== TASK INPUTS ==

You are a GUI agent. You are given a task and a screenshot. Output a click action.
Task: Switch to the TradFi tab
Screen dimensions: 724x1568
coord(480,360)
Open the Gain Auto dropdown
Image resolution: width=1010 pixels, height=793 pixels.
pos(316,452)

===

■ **WHAT TO WORK ON**
Output each line of the material above with no deviation.

■ **SOLVED PROBLEM**
You are a GUI agent. You are given a task and a screenshot. Output a click action.
Task: Switch to the TradFi tab
Screen dimensions: 724x1568
coord(480,360)
Open the Gain Auto dropdown
Image resolution: width=1010 pixels, height=793 pixels.
pos(316,452)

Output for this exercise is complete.